---------- DATA PROVIDED

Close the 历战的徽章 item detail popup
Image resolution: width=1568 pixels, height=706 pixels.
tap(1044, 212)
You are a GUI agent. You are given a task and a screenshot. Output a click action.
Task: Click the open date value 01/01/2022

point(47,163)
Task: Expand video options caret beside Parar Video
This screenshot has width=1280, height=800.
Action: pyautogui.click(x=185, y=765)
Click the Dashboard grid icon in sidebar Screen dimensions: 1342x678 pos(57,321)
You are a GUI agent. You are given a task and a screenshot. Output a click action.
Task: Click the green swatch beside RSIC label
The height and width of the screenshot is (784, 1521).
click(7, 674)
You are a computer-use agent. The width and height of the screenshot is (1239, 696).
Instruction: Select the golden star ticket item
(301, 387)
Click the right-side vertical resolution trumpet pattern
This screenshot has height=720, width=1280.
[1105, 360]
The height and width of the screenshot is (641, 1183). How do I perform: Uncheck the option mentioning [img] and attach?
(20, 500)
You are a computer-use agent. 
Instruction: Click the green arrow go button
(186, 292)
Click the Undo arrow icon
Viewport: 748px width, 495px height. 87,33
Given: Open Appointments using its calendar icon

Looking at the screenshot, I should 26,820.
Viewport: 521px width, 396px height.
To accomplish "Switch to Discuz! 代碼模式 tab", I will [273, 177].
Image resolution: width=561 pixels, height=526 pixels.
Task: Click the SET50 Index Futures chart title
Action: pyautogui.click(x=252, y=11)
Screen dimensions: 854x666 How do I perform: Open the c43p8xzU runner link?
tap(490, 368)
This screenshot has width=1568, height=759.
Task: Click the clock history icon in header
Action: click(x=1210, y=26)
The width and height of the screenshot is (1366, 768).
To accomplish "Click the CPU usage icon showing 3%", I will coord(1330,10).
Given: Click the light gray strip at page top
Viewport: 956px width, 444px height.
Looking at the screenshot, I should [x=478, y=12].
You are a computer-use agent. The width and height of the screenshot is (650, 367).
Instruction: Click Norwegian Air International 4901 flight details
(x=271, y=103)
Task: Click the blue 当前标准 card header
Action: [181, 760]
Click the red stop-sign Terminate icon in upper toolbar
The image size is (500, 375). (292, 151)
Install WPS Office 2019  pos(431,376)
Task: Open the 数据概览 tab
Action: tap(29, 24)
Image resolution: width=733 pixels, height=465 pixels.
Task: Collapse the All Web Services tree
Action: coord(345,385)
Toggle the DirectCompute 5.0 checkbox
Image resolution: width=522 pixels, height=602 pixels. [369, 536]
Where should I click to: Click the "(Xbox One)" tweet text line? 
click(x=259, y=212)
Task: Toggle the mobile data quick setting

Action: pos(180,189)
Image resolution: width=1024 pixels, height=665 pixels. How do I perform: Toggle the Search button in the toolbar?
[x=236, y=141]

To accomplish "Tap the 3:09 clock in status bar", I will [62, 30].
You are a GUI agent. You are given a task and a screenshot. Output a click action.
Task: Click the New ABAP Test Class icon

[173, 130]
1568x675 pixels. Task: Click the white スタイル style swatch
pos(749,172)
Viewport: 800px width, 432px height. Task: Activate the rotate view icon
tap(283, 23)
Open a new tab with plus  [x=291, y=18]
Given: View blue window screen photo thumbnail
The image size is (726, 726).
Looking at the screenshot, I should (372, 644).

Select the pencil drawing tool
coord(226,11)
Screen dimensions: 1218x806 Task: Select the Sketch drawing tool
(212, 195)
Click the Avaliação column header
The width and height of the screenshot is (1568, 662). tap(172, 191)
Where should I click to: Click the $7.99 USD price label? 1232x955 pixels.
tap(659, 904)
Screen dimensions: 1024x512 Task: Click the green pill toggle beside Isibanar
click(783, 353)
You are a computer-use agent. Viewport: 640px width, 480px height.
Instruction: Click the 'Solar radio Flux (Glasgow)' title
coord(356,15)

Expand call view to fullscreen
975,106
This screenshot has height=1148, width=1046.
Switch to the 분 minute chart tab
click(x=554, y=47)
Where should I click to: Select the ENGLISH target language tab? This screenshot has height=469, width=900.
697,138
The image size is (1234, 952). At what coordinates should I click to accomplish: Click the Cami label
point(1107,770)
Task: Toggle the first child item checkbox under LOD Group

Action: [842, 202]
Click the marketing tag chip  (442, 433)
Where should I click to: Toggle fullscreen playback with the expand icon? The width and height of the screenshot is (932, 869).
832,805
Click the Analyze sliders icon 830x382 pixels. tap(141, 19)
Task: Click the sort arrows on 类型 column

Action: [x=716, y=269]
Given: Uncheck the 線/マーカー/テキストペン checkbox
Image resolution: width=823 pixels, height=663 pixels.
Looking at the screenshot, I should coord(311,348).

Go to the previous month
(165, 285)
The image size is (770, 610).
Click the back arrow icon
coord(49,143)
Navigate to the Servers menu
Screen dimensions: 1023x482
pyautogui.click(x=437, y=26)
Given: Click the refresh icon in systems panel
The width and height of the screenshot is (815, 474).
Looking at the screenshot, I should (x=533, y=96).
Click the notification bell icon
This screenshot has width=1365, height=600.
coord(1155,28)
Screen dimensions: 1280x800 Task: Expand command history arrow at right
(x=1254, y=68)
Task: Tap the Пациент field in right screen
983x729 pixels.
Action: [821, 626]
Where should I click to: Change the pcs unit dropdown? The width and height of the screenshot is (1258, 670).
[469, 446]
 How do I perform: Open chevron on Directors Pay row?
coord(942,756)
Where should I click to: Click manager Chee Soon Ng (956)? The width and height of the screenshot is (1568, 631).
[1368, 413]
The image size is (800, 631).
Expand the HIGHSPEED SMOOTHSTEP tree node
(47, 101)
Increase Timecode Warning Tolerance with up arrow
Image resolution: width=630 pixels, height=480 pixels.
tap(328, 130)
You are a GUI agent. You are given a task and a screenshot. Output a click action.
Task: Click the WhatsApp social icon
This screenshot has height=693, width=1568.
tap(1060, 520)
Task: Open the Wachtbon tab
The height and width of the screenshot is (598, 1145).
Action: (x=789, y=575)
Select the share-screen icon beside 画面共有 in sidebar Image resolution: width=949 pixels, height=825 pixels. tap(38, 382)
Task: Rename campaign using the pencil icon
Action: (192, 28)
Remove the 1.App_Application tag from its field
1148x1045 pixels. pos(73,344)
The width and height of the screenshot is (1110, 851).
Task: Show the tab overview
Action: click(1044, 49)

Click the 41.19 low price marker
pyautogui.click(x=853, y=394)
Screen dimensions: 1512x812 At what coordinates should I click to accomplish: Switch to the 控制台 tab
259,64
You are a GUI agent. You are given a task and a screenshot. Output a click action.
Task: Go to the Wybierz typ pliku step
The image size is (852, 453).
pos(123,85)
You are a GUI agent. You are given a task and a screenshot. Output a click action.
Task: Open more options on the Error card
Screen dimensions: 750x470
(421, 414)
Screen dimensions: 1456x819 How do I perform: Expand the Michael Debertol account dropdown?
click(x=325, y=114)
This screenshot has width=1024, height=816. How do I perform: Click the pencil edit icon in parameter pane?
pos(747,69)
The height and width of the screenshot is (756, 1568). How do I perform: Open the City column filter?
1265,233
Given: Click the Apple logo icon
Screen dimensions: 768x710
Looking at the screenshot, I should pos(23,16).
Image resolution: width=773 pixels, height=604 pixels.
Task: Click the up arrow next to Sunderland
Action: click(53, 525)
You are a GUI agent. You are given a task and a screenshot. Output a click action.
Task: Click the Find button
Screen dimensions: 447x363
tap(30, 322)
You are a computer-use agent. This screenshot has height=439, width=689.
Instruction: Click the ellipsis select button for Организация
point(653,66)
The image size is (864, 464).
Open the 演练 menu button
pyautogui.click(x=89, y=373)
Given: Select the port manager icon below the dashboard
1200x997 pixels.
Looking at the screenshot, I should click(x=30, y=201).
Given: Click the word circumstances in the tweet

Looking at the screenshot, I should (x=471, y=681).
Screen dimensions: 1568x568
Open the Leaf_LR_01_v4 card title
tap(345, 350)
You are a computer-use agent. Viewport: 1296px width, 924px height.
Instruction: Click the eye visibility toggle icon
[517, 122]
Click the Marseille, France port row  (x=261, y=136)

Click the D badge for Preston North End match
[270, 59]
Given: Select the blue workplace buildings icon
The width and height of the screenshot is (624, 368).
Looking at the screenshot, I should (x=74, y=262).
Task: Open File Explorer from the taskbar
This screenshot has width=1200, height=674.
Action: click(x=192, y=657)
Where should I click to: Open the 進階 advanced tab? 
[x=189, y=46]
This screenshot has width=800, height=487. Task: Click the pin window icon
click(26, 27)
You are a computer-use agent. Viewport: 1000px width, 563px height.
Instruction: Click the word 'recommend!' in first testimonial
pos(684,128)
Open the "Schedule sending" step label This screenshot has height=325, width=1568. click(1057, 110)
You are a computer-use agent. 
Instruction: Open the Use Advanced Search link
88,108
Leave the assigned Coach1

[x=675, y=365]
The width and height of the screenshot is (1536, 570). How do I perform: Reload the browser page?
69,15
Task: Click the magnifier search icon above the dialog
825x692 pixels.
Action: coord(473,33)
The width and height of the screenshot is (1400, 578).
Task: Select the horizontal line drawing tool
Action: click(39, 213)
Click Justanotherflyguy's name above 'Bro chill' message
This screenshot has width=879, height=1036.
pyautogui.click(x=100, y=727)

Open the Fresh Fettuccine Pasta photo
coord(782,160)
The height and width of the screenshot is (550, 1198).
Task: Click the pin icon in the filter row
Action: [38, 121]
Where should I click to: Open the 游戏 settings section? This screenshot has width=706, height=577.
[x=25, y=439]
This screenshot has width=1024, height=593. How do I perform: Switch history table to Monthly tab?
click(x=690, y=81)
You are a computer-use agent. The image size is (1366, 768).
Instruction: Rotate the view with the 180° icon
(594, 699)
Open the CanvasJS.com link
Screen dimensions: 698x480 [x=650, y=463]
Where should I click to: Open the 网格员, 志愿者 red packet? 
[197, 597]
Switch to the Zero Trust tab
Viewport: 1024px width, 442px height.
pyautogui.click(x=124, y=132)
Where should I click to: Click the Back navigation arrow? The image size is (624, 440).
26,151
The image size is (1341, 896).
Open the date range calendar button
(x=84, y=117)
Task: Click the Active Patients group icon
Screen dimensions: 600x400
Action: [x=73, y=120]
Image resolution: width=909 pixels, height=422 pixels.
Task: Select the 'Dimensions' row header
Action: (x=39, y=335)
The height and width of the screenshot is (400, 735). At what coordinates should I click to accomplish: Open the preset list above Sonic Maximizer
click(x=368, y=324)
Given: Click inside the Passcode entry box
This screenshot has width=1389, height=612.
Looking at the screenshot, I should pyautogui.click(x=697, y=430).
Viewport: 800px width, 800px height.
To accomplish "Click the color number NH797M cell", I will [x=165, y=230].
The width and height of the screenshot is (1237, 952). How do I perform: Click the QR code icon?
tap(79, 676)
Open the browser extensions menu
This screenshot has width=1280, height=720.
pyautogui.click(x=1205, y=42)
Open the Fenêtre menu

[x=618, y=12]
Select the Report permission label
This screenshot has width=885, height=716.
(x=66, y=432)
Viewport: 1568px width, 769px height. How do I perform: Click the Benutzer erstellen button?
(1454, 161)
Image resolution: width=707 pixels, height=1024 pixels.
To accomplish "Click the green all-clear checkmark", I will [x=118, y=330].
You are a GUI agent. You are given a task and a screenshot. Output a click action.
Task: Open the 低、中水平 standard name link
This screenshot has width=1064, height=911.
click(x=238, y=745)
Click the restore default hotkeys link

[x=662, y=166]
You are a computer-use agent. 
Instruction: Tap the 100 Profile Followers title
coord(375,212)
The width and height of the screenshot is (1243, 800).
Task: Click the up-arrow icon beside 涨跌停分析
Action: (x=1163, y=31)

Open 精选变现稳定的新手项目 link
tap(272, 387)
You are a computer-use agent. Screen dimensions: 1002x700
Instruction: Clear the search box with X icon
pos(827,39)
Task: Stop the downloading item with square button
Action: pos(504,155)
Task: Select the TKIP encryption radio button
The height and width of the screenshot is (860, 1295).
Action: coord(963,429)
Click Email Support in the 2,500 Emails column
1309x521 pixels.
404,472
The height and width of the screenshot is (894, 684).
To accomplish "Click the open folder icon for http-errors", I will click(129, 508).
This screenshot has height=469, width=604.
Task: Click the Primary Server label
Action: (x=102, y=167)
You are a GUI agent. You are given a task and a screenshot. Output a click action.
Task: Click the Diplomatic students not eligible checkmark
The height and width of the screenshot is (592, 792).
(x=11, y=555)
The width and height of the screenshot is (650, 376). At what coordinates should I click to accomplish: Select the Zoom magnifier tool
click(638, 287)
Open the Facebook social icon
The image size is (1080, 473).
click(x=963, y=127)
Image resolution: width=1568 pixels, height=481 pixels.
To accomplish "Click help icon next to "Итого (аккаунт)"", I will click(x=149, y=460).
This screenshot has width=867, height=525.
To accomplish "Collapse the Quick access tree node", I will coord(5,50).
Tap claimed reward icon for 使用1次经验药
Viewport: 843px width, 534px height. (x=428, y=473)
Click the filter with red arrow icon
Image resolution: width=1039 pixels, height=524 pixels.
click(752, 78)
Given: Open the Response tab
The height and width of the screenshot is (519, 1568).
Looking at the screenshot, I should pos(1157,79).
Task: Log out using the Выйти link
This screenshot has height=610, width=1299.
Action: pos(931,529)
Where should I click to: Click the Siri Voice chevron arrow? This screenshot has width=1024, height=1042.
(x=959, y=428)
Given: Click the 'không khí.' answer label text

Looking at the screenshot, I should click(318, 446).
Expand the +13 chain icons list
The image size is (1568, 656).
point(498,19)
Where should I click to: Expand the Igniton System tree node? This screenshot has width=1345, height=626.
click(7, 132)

--------------------

YOUR GOAL:
Pull every line with the string "computer" out of the material.

RESULT:
You are a computer-use agent. The width and height of the screenshot is (1239, 696).
You are a computer-use agent. 
You are a computer-use agent. The width and height of the screenshot is (650, 367).
You are a computer-use agent. Viewport: 640px width, 480px height.
You are a computer-use agent. This screenshot has height=439, width=689.
You are a computer-use agent. Viewport: 1296px width, 924px height.
You are a computer-use agent. Viewport: 1000px width, 563px height.
You are a computer-use agent. 
You are a computer-use agent. The image size is (1366, 768).
You are a computer-use agent. 
You are a computer-use agent. Screen dimensions: 1002x700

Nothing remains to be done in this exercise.